++++ Records for processing ++++

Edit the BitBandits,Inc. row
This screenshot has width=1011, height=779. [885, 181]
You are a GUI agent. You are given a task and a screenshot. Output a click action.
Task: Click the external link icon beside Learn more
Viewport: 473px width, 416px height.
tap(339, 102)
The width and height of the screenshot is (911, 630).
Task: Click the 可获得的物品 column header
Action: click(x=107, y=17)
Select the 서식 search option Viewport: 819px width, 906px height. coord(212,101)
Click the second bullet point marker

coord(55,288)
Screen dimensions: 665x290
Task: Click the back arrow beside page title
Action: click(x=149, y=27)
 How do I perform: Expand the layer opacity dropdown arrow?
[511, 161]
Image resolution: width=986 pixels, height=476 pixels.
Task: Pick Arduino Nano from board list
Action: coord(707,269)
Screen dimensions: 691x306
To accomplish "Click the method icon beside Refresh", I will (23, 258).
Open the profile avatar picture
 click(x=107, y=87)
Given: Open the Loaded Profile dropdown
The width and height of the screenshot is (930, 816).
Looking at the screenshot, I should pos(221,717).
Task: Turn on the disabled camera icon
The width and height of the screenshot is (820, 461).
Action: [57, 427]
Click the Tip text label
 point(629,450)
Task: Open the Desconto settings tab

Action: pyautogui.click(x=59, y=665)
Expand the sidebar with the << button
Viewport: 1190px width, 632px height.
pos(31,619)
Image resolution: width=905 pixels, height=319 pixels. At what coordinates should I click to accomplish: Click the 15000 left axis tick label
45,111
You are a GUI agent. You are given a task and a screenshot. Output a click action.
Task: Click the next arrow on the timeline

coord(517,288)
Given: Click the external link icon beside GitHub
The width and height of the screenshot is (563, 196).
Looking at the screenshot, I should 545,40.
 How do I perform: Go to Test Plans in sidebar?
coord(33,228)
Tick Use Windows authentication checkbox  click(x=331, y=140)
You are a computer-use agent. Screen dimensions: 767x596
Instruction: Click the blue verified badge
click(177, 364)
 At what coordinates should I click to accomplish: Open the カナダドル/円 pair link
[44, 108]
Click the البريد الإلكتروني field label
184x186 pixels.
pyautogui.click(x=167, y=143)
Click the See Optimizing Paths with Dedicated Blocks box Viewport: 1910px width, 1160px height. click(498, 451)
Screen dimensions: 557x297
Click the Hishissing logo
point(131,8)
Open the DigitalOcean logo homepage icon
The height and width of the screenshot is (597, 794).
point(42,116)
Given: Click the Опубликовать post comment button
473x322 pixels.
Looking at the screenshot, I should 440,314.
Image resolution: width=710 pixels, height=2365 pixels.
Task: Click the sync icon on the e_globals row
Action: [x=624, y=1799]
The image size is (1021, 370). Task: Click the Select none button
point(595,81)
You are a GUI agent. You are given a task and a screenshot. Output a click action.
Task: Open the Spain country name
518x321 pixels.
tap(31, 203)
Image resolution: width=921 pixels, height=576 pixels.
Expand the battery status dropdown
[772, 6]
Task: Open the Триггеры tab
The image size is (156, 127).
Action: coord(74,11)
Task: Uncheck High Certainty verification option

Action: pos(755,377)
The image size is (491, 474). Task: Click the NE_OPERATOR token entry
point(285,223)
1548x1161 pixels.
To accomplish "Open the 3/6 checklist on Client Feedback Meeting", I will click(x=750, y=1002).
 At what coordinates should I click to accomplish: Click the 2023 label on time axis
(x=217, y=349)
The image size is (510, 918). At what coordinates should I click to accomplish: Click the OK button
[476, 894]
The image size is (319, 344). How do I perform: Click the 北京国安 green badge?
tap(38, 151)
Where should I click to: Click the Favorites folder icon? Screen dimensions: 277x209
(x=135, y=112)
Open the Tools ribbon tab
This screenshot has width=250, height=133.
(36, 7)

++++

**Stated problem:**
Substitute "outbound link icon" for every "external link icon" in the listing above and give the whole listing again, with nothing else altered.

**The solution:**
Edit the BitBandits,Inc. row
This screenshot has width=1011, height=779. [885, 181]
You are a GUI agent. You are given a task and a screenshot. Output a click action.
Task: Click the outbound link icon beside Learn more
Viewport: 473px width, 416px height.
tap(339, 102)
The width and height of the screenshot is (911, 630).
Task: Click the 可获得的物品 column header
Action: click(x=107, y=17)
Select the 서식 search option Viewport: 819px width, 906px height. coord(212,101)
Click the second bullet point marker

coord(55,288)
Screen dimensions: 665x290
Task: Click the back arrow beside page title
Action: click(x=149, y=27)
 How do I perform: Expand the layer opacity dropdown arrow?
[511, 161]
Image resolution: width=986 pixels, height=476 pixels.
Task: Pick Arduino Nano from board list
Action: coord(707,269)
Screen dimensions: 691x306
To accomplish "Click the method icon beside Refresh", I will (23, 258).
Open the profile avatar picture
 click(x=107, y=87)
Given: Open the Loaded Profile dropdown
The width and height of the screenshot is (930, 816).
Looking at the screenshot, I should pos(221,717).
Task: Turn on the disabled camera icon
The width and height of the screenshot is (820, 461).
Action: [57, 427]
Click the Tip text label
 point(629,450)
Task: Open the Desconto settings tab

Action: pyautogui.click(x=59, y=665)
Expand the sidebar with the << button
Viewport: 1190px width, 632px height.
pos(31,619)
Image resolution: width=905 pixels, height=319 pixels. At what coordinates should I click to accomplish: Click the 15000 left axis tick label
45,111
You are a GUI agent. You are given a task and a screenshot. Output a click action.
Task: Click the next arrow on the timeline

coord(517,288)
Given: Click the outbound link icon beside GitHub
The width and height of the screenshot is (563, 196).
Looking at the screenshot, I should 545,40.
 How do I perform: Go to Test Plans in sidebar?
coord(33,228)
Tick Use Windows authentication checkbox  click(x=331, y=140)
You are a computer-use agent. Screen dimensions: 767x596
Instruction: Click the blue verified badge
click(177, 364)
 At what coordinates should I click to accomplish: Open the カナダドル/円 pair link
[44, 108]
Click the البريد الإلكتروني field label
184x186 pixels.
pyautogui.click(x=167, y=143)
Click the See Optimizing Paths with Dedicated Blocks box Viewport: 1910px width, 1160px height. click(498, 451)
Screen dimensions: 557x297
Click the Hishissing logo
point(131,8)
Open the DigitalOcean logo homepage icon
The height and width of the screenshot is (597, 794).
point(42,116)
Given: Click the Опубликовать post comment button
473x322 pixels.
Looking at the screenshot, I should 440,314.
Image resolution: width=710 pixels, height=2365 pixels.
Task: Click the sync icon on the e_globals row
Action: [x=624, y=1799]
The image size is (1021, 370). Task: Click the Select none button
point(595,81)
You are a GUI agent. You are given a task and a screenshot. Output a click action.
Task: Open the Spain country name
518x321 pixels.
tap(31, 203)
Image resolution: width=921 pixels, height=576 pixels.
Expand the battery status dropdown
[772, 6]
Task: Open the Триггеры tab
The image size is (156, 127).
Action: coord(74,11)
Task: Uncheck High Certainty verification option

Action: pos(755,377)
The image size is (491, 474). Task: Click the NE_OPERATOR token entry
point(285,223)
1548x1161 pixels.
To accomplish "Open the 3/6 checklist on Client Feedback Meeting", I will click(x=750, y=1002).
 At what coordinates should I click to accomplish: Click the 2023 label on time axis
(x=217, y=349)
The image size is (510, 918). At what coordinates should I click to accomplish: Click the OK button
[476, 894]
The image size is (319, 344). How do I perform: Click the 北京国安 green badge?
tap(38, 151)
Where should I click to: Click the Favorites folder icon? Screen dimensions: 277x209
(x=135, y=112)
Open the Tools ribbon tab
This screenshot has width=250, height=133.
(36, 7)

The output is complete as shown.